### Work instructions:
Line by line, transcribe the records exactly.

(Supplied entries Opens)

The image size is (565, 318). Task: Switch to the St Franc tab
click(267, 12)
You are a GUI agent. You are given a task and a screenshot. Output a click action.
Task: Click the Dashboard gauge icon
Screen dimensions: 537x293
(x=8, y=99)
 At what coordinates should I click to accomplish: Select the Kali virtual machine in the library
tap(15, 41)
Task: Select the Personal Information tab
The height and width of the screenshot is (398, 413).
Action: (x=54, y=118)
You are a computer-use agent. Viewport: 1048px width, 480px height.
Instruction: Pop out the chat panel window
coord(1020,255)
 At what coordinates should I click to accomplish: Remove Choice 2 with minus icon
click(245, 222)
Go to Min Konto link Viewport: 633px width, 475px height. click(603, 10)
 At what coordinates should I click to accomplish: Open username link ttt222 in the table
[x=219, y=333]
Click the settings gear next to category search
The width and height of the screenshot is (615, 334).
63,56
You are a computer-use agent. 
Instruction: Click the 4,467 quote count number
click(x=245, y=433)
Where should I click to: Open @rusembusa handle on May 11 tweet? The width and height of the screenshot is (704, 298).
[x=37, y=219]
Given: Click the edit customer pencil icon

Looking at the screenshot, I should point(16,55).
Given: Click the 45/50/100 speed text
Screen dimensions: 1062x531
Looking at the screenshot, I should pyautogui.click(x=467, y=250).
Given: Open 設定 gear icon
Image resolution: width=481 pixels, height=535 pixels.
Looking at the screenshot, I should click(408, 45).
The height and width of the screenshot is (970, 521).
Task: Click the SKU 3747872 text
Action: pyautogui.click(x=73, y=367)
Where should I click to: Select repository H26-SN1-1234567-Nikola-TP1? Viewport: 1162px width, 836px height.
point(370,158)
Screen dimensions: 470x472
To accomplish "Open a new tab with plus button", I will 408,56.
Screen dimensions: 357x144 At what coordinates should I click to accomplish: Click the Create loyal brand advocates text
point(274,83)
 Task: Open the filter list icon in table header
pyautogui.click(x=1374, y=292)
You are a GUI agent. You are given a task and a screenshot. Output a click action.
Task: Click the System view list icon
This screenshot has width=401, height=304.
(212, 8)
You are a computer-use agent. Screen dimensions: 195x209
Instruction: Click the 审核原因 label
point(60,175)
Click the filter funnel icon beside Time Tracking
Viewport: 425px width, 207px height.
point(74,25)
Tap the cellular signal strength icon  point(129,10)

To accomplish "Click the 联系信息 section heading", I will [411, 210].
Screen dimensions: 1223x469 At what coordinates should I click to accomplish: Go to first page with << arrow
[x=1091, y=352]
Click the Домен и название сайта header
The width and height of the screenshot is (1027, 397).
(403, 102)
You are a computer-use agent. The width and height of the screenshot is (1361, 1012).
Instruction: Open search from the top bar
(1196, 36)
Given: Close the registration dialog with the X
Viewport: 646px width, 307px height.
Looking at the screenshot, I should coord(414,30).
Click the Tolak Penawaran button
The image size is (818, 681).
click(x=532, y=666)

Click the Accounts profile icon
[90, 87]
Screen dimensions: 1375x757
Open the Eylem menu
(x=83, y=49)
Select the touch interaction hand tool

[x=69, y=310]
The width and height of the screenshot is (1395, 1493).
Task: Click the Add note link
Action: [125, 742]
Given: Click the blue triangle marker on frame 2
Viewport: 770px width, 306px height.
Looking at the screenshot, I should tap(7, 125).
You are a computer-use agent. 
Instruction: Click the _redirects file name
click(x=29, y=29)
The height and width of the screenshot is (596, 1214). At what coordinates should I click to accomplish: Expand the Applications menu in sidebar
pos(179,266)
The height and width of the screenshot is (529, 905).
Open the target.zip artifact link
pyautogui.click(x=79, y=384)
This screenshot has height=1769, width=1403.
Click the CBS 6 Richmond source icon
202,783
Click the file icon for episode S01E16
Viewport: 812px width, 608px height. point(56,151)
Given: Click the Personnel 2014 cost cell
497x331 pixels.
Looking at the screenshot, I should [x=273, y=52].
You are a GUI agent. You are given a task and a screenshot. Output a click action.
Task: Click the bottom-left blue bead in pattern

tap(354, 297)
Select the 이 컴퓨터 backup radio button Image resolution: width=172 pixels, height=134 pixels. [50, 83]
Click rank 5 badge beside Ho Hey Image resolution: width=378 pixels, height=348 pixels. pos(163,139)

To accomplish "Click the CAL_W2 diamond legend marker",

(Supplied entries Closes)

### Task solution:
The image size is (565, 318). Task: Switch to the St Franc tab
click(267, 12)
You are a GUI agent. You are given a task and a screenshot. Output a click action.
Task: Click the Dashboard gauge icon
Screen dimensions: 537x293
(x=8, y=99)
 At what coordinates should I click to accomplish: Select the Kali virtual machine in the library
tap(15, 41)
Task: Select the Personal Information tab
The height and width of the screenshot is (398, 413).
Action: (x=54, y=118)
You are a computer-use agent. Viewport: 1048px width, 480px height.
Instruction: Pop out the chat panel window
coord(1020,255)
 At what coordinates should I click to accomplish: Remove Choice 2 with minus icon
click(245, 222)
Go to Min Konto link Viewport: 633px width, 475px height. click(603, 10)
 At what coordinates should I click to accomplish: Open username link ttt222 in the table
[x=219, y=333]
Click the settings gear next to category search
The width and height of the screenshot is (615, 334).
63,56
You are a computer-use agent. 
Instruction: Click the 4,467 quote count number
click(x=245, y=433)
Where should I click to: Open @rusembusa handle on May 11 tweet? The width and height of the screenshot is (704, 298).
[x=37, y=219]
Given: Click the edit customer pencil icon

Looking at the screenshot, I should point(16,55).
Given: Click the 45/50/100 speed text
Screen dimensions: 1062x531
Looking at the screenshot, I should pyautogui.click(x=467, y=250).
Given: Open 設定 gear icon
Image resolution: width=481 pixels, height=535 pixels.
Looking at the screenshot, I should click(408, 45).
The height and width of the screenshot is (970, 521).
Task: Click the SKU 3747872 text
Action: pyautogui.click(x=73, y=367)
Where should I click to: Select repository H26-SN1-1234567-Nikola-TP1? Viewport: 1162px width, 836px height.
point(370,158)
Screen dimensions: 470x472
To accomplish "Open a new tab with plus button", I will 408,56.
Screen dimensions: 357x144 At what coordinates should I click to accomplish: Click the Create loyal brand advocates text
point(274,83)
 Task: Open the filter list icon in table header
pyautogui.click(x=1374, y=292)
You are a GUI agent. You are given a task and a screenshot. Output a click action.
Task: Click the System view list icon
This screenshot has width=401, height=304.
(212, 8)
You are a computer-use agent. Screen dimensions: 195x209
Instruction: Click the 审核原因 label
point(60,175)
Click the filter funnel icon beside Time Tracking
Viewport: 425px width, 207px height.
point(74,25)
Tap the cellular signal strength icon  point(129,10)

To accomplish "Click the 联系信息 section heading", I will [411, 210].
Screen dimensions: 1223x469 At what coordinates should I click to accomplish: Go to first page with << arrow
[x=1091, y=352]
Click the Домен и название сайта header
The width and height of the screenshot is (1027, 397).
(403, 102)
You are a computer-use agent. The width and height of the screenshot is (1361, 1012).
Instruction: Open search from the top bar
(1196, 36)
Given: Close the registration dialog with the X
Viewport: 646px width, 307px height.
Looking at the screenshot, I should coord(414,30).
Click the Tolak Penawaran button
The image size is (818, 681).
click(x=532, y=666)

Click the Accounts profile icon
[90, 87]
Screen dimensions: 1375x757
Open the Eylem menu
(x=83, y=49)
Select the touch interaction hand tool

[x=69, y=310]
The width and height of the screenshot is (1395, 1493).
Task: Click the Add note link
Action: [125, 742]
Given: Click the blue triangle marker on frame 2
Viewport: 770px width, 306px height.
Looking at the screenshot, I should tap(7, 125).
You are a computer-use agent. 
Instruction: Click the _redirects file name
click(x=29, y=29)
The height and width of the screenshot is (596, 1214). At what coordinates should I click to accomplish: Expand the Applications menu in sidebar
pos(179,266)
The height and width of the screenshot is (529, 905).
Open the target.zip artifact link
pyautogui.click(x=79, y=384)
This screenshot has height=1769, width=1403.
Click the CBS 6 Richmond source icon
202,783
Click the file icon for episode S01E16
Viewport: 812px width, 608px height. point(56,151)
Given: Click the Personnel 2014 cost cell
497x331 pixels.
Looking at the screenshot, I should [x=273, y=52].
You are a GUI agent. You are given a task and a screenshot. Output a click action.
Task: Click the bottom-left blue bead in pattern

tap(354, 297)
Select the 이 컴퓨터 backup radio button Image resolution: width=172 pixels, height=134 pixels. [50, 83]
Click rank 5 badge beside Ho Hey Image resolution: width=378 pixels, height=348 pixels. pos(163,139)

To accomplish "Click the CAL_W2 diamond legend marker",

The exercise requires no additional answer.